- **Stored rows**

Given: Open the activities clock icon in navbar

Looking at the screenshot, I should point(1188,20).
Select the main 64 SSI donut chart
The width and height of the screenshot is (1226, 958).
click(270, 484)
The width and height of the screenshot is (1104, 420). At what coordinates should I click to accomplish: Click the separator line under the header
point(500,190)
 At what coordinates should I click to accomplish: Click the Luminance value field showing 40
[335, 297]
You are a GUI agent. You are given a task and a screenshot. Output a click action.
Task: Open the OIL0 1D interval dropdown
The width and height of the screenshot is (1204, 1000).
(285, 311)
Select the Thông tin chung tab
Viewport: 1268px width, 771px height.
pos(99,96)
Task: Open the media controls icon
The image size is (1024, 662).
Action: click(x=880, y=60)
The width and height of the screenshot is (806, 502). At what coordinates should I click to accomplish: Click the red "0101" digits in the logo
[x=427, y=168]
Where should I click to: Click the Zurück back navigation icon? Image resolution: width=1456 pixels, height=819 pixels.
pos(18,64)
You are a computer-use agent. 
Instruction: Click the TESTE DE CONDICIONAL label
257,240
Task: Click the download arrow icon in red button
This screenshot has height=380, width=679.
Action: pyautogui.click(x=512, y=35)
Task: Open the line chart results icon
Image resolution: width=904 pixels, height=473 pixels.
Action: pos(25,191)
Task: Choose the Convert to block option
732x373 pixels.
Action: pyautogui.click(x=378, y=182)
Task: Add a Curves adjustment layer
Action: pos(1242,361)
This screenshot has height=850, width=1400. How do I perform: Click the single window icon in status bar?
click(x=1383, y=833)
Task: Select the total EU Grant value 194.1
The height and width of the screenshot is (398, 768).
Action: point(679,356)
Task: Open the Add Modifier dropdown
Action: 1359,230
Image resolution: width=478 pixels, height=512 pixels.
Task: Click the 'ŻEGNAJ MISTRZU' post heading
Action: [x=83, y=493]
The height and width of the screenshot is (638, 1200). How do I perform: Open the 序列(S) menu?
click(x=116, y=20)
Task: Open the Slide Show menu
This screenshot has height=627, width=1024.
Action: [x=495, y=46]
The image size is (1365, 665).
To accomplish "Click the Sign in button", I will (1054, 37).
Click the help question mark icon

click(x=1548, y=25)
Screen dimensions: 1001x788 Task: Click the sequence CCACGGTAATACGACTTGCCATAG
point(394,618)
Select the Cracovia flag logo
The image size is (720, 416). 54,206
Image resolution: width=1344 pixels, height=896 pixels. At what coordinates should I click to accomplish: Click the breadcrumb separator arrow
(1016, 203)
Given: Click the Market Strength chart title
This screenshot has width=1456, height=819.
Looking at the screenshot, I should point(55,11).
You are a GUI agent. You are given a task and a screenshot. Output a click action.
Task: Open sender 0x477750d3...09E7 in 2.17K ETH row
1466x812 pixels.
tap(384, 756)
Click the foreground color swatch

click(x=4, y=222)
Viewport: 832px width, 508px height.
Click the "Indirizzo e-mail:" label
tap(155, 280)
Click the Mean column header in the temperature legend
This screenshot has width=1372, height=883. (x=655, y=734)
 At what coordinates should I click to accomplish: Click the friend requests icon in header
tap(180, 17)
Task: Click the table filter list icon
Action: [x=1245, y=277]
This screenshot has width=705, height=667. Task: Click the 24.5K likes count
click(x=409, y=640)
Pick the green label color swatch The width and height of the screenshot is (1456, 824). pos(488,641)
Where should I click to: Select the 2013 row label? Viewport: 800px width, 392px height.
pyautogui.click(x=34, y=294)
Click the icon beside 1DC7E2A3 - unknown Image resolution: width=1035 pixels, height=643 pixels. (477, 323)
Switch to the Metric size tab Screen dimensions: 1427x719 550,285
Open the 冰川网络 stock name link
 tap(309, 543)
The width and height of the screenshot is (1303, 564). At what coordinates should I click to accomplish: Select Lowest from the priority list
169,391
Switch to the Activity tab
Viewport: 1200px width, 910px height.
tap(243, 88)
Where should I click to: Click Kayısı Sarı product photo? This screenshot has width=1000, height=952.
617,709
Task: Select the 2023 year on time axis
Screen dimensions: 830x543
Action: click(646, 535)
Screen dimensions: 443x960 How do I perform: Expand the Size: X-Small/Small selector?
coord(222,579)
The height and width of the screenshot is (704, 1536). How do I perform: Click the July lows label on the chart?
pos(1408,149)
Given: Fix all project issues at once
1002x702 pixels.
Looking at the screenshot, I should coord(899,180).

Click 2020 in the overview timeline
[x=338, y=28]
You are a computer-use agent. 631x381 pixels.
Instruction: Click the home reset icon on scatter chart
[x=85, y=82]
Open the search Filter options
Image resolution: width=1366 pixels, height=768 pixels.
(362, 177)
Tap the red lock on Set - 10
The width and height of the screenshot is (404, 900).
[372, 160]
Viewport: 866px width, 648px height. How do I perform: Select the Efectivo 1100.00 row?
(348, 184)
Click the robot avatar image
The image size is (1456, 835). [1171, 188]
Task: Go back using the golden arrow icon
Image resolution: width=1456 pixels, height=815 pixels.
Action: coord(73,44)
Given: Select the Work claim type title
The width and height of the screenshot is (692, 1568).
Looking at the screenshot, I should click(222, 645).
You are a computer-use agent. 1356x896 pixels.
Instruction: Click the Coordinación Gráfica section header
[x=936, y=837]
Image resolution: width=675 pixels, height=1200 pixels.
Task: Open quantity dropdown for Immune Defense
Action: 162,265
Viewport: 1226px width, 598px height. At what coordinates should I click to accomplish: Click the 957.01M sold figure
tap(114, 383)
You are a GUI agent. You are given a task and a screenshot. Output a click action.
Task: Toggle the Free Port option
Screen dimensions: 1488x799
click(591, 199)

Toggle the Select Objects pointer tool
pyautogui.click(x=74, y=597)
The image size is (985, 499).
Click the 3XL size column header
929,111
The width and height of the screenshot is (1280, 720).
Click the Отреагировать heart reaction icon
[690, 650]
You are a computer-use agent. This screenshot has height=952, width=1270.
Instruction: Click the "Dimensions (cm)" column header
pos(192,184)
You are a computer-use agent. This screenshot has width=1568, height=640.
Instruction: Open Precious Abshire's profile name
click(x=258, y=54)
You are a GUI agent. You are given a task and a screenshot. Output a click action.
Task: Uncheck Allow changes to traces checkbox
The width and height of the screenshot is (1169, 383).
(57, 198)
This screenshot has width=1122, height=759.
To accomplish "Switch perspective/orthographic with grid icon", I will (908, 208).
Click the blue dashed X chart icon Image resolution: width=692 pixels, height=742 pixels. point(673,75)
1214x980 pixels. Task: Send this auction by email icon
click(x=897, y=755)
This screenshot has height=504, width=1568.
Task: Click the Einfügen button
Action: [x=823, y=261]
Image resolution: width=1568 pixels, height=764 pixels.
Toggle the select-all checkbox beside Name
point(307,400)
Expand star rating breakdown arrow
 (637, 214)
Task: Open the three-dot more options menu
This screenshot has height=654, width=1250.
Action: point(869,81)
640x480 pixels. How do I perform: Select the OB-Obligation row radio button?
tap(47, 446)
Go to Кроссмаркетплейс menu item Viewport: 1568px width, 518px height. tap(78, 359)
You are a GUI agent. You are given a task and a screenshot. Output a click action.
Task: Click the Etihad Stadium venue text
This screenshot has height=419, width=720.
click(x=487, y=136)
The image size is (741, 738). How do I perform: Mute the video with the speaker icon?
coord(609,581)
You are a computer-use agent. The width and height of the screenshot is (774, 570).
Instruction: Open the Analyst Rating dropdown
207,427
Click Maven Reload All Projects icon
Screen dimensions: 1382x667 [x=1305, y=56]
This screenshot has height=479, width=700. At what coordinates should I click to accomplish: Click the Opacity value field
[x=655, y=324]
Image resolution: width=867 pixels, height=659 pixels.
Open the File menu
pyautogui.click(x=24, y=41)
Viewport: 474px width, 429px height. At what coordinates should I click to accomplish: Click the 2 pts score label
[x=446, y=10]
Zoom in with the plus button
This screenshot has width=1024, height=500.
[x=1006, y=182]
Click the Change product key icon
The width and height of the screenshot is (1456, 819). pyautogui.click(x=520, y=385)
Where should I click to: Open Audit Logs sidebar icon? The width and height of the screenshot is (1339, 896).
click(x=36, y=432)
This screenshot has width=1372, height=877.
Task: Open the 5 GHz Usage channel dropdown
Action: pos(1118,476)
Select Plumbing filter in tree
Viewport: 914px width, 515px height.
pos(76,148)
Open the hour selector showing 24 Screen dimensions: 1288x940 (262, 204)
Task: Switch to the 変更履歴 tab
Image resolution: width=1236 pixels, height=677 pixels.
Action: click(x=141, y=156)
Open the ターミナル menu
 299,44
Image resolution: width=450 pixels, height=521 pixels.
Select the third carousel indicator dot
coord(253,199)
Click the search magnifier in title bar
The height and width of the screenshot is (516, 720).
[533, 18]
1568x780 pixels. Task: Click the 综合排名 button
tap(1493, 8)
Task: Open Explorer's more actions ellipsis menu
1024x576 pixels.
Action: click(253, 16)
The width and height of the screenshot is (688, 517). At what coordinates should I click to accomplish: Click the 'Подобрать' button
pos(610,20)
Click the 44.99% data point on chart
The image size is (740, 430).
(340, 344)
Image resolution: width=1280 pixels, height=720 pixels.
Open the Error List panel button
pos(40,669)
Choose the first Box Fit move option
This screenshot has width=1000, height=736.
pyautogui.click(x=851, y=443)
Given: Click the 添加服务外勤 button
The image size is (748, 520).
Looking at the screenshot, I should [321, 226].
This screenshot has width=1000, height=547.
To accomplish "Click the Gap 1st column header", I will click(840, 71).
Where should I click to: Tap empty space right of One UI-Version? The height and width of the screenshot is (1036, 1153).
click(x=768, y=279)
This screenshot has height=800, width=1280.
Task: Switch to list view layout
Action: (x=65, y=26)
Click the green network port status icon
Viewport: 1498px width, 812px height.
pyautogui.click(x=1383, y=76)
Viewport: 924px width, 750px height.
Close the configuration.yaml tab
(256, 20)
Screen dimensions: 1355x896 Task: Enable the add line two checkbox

- **What is expected**
Please count the lines in the listing above that contain the string "arrow", treating uppercase and lowercase as different, and reply with the number alone.

- **Result of the exercise**
4